Delegados sindicales de CC OO y UGT de todas las sociedades de Nueva Rumasa se reunieron ayer en Madrid para analizar en detalle la realidad de las empresas y de los trabajadores y diseñar un plan de acción que contempla tanto medidas de protesta y presión como jurídicas. Comisiones entiende que lo más positivo sería entrar en la situación concursal y alejar a los actuales gestores de Nueva Rumasa de la dirección del grupo, por lo que el sindicato piensa que sería deseable una intervención de oficio.

«Se trata de aunar posiciones porque estamos en un momento muy delicado, pero si algo tenemos claro los trabajadores de Carcesa es que la empresa es rentable, es viable y tiene futuro», resume Rosario Riñones, de UGT y presidenta del comité de empresa de Carcesa en Mérida.

Viable

Riñones pone voz al sentir general de los empleados: «Es una empresa sobre la que no podemos tirar, no vamos a tirar la toalla. Con Ruiz-Mateos o sin él, ha demostrado su viabilidad porque pedidos tiene, lo que no tiene es materia prima porque los proveedores no la traen por impagos», afirma.

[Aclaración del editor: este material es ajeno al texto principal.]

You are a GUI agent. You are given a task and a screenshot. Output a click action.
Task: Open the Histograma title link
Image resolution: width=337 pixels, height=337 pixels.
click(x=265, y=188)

De hecho, la presidenta del comité de empresa de Carcesa en la capital autonómica resalta que ayer entró «una mercancía de paté y magro pero no sabemos si va a poder salir el producto final».

Ahora mismo, como anteayer informó HOY, la producción en la fábrica emeritense es casi inexistente y el trabajo se reduce a la manipulación de alimentos y envases y al etiquetado, lo mismo que sucede en las instalaciones de Montijo y Don Benito. El encuentro que hoy tendrán los representantes de los trabajadores con la dirección de Carcesa debe servir para despejar dudas sobre la jornada laboral a desarrollar a corto plazo.

De otro lado, productores extremeños de tomate que vendían a Carcesa confían en una solución para las factorías de la región y poder cobrar de esta forma los pagarés que les adeuda Nueva Rumasa para continuar con su actividad. Los agricultores recuerdan que los problemas de Ruiz Mateos afectan también indirectamente a los profesionales del campo y a los jornaleros, recoge Europa Press.

En clave nacional, los trabajadores de Nueva Rumasa se manifestarán en Madrid el 12 de marzo para reclamar a la familia Ruiz-Mateos los más de tres millones de euros que les adeuda en salarios y defender los aproximadamente 5.000 puestos de trabajo existentes. Se da la circunstancia positiva de que Carcesa es, todavía, una de las pocas empresas del grupo que está al día en el pago de las nóminas. La duda es si en marzo seguirá igual.